* Data for review *
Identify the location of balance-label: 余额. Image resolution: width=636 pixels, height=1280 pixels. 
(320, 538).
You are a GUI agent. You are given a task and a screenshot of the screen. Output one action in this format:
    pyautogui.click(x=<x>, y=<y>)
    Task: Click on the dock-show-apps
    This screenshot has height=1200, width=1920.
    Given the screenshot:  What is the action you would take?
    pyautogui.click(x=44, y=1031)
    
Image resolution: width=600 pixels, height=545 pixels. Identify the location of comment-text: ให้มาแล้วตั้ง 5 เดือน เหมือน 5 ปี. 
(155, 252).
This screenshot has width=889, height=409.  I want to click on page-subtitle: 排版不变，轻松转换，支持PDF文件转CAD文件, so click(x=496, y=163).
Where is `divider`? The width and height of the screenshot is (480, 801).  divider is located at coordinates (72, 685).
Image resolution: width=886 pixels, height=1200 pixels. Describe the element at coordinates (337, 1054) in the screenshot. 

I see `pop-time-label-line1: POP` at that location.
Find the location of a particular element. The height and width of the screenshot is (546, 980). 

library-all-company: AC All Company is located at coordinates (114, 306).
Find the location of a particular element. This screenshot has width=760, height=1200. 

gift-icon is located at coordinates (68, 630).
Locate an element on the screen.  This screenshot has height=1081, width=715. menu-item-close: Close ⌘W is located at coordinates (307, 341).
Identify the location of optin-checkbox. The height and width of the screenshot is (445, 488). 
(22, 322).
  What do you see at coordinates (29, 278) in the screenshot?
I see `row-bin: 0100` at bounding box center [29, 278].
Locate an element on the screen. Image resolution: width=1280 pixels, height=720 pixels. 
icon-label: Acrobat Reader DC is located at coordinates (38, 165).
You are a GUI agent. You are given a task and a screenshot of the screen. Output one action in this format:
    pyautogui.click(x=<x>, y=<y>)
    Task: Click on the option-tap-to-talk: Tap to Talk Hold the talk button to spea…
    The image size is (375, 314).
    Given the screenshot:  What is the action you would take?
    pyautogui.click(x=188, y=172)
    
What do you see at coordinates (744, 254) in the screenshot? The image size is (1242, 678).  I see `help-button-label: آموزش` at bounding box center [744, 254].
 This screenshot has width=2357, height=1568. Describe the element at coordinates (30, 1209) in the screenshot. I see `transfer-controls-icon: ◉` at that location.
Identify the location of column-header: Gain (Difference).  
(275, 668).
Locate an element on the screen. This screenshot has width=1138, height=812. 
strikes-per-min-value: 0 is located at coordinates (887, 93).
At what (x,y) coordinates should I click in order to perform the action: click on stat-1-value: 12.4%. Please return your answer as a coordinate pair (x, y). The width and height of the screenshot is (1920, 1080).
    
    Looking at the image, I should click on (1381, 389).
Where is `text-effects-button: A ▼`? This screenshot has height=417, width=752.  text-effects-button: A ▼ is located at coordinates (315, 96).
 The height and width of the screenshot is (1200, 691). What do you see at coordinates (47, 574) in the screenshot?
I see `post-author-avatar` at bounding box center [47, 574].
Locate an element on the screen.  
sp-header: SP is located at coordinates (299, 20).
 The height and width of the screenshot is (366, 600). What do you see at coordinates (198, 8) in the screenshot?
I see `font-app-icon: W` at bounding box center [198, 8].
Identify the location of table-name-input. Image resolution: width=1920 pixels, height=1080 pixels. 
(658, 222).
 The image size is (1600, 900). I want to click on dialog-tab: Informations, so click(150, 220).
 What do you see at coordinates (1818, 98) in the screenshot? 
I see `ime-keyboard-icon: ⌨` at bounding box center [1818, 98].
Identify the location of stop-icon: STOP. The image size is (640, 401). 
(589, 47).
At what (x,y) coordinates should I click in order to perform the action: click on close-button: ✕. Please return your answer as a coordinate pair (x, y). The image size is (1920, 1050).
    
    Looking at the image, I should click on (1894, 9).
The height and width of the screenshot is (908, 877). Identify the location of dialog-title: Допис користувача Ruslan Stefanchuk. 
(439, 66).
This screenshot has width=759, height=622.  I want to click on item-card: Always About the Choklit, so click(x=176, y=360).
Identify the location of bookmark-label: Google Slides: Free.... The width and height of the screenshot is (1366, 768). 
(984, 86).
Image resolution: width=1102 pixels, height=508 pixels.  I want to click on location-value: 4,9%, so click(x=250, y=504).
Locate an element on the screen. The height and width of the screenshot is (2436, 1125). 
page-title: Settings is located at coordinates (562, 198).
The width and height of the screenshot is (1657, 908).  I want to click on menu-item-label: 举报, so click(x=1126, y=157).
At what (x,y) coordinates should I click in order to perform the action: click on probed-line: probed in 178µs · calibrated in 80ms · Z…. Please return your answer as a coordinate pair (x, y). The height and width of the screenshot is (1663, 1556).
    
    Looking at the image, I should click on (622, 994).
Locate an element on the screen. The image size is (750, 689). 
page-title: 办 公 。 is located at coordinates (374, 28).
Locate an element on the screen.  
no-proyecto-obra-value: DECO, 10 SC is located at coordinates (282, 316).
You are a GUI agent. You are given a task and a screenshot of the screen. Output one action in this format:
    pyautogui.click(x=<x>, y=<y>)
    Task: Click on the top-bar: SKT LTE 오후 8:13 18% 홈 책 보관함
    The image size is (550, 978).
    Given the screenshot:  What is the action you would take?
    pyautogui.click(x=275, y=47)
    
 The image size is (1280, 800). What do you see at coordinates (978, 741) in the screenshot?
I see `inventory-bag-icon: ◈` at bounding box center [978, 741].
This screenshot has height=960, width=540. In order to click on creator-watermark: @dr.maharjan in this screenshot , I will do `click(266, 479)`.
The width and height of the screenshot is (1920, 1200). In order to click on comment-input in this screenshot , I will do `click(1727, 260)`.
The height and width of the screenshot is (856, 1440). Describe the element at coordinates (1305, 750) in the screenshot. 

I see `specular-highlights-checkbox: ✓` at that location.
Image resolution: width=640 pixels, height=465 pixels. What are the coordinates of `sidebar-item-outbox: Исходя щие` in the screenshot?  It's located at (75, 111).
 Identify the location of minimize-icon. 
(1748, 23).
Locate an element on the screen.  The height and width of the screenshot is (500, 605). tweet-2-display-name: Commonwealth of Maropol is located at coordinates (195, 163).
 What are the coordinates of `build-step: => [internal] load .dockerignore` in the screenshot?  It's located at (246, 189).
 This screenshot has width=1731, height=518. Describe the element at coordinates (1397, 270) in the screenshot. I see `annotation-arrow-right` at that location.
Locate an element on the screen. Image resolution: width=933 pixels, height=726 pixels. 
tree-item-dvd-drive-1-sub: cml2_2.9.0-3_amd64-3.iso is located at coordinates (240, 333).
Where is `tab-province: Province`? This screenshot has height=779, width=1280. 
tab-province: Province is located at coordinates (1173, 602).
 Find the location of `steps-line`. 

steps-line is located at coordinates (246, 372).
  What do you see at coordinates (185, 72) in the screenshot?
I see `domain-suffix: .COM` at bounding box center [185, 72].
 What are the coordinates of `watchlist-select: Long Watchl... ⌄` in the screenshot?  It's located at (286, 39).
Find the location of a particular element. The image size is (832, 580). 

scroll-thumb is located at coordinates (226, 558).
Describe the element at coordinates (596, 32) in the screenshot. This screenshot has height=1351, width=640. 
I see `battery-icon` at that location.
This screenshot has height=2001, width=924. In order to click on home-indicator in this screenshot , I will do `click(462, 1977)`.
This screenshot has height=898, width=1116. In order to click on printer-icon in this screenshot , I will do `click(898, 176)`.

* Your goal *
Write out the lines above from the first one through the line with "(320, 538).", both included, copying every line in full. Shift each coordinate in the answers by adding 149 to it.

* Your solution *
Identify the location of balance-label: 余额. Image resolution: width=636 pixels, height=1280 pixels. 
(469, 687).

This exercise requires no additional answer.